Tak seperti biasanya, perkelahian siang itu justru tidak membuatku pingsan. Aku betul-betul sadar saat dibawa ke rumah sakit, tapi dokter membiusku dua jam untuk proses pengobatan lebih mudah. Katanya, lukaku terlalu banyak, besar, dan letaknya dimana-mana. Kepalaku diperban karena memar, bahuku, lenganku, bahkan pinggul dan kaki kiriku. Semua kena gebuk dan pitingan, sementara Gabby diplester pada pinggang yang gosong disetrum.
Usut punya usut pingsanku yang pertama dulu karena kedinginan es, kedua karena paruku kemasukan air, namun kali ini Mile tak bisa berkata-kata melihatku bertahan.
Dalam hati, ".... sudah kubilang kan? Aku tidak selemah itu--" Namun karena Mile campur aduk, aku memang seharusnya tetap diam. Dia tampak uring-uringan, kesal, dan jengkel. Bahkan ingin memaki Aro, memarahiku, memarahi Gabby, atau memarahi dirinya sendiri--hanya saja situasi sekarang tidak cocok ditangani dengan tangan panas.
Mile memilih ada untukku, menggendong Gabby kemana pun bayi-nya mau, dan memperhatikan rengekan Gabby karena terus mengeluh pinggangnya panas.
"Sayang, lapar tidak? Mau makan ya? Kusuapi bareng Gabby kalau tak bisa sendiri."
Aku yang terbaring seperti mumi dan tak bisa bersentuhan dengan suamiku pun memikirkan ide usil. "Tidak mau, Phi."
"Baby ...."
"Apa Anda tak melihat kondisi rahang dan bibir Saya?" tanyaku, sengaja blaming agar dia makin perhatian.

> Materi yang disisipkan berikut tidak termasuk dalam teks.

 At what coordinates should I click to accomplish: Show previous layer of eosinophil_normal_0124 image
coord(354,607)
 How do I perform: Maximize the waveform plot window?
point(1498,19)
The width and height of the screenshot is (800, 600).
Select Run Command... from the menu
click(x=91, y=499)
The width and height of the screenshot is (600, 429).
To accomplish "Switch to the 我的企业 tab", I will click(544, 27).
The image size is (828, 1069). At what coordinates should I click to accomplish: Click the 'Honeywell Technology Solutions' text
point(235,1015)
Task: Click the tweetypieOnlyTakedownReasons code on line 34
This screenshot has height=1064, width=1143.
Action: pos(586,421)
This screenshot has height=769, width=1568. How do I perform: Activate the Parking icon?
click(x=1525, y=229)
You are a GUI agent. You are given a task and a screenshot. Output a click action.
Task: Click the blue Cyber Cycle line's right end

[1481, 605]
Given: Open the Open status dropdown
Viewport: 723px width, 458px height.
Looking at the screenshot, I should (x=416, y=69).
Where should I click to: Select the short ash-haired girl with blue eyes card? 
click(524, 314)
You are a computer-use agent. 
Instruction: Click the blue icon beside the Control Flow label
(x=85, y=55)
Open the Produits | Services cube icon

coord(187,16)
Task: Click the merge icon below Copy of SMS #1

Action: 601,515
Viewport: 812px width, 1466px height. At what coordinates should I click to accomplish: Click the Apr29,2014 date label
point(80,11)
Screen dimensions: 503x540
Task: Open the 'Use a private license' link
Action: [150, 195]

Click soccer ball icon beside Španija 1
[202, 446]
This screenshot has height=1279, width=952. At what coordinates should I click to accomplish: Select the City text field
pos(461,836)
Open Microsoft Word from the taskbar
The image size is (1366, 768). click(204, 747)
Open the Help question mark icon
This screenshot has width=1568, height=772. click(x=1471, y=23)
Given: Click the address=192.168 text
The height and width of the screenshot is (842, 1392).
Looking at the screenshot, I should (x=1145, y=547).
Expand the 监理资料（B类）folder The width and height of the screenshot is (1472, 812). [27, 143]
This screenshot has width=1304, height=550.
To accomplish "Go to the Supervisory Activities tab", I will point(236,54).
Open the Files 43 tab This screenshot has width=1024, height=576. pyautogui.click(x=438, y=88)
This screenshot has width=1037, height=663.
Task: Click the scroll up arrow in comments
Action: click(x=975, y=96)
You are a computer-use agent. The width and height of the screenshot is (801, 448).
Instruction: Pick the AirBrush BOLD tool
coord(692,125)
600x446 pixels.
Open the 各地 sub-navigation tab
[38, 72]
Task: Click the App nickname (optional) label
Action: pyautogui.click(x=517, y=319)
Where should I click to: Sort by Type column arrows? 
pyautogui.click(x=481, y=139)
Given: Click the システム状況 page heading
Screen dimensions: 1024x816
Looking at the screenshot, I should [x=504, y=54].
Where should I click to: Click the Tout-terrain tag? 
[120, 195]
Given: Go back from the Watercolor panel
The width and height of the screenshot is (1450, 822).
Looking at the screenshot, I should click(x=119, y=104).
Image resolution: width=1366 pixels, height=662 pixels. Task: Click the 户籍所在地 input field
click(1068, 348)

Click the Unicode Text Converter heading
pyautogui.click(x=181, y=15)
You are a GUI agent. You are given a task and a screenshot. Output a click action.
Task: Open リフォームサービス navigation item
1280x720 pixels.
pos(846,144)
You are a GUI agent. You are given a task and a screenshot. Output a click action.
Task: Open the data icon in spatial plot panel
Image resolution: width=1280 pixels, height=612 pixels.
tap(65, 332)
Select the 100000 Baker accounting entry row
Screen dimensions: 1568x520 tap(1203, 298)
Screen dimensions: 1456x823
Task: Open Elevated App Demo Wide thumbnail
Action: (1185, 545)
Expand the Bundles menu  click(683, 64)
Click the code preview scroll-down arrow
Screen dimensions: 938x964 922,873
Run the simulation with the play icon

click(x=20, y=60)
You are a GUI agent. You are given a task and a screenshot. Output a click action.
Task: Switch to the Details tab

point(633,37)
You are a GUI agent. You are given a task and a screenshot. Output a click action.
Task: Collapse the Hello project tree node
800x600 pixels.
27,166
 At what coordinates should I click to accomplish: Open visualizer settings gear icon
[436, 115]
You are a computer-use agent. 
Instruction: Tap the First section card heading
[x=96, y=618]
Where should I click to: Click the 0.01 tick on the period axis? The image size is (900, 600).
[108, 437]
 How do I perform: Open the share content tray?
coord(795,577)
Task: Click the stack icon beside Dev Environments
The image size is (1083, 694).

Enak saja sudah luka begini tak dimanfaatkan. Padahal lagi kangen sekali .... (Ehem--bahkan berciuman dengannya saja tak bisa).
"Lihat, lihat. Tapi nanti perutnya sakit ...."
Aku pun memelototinya. "Ya memang sakit. Kan Phi Mile datangnya lama sekali," kataku. "Kalau cepat kan Saya tidak sendirian."
Mile pun makin resah melihatku. Belum lagi Gabby ikutan menggeleng karena aku tidak mau makan. Bocah itu masih terisak karena tak tahan lara, merintih curhat di bahu Mile, lalu menolak pulang ke rumah. "Gabby, paling tidak diminum dulu susunya ...."
Gabby malah menenggelamkan wajah ke leher Mile. Dia kompak denganku lalu minta turun. Sama sekali tak mau pulang karena ingin tidur di sebelahku.
"Hiks, mau Mama ...." kata Gabby sambil merangkak ke arahku. "P-Pokoknya Gabby maunya sama Mama saja ... hiks ... hiks ...." Dia kini memeluk lengan kiriku sambil meringkuk bola.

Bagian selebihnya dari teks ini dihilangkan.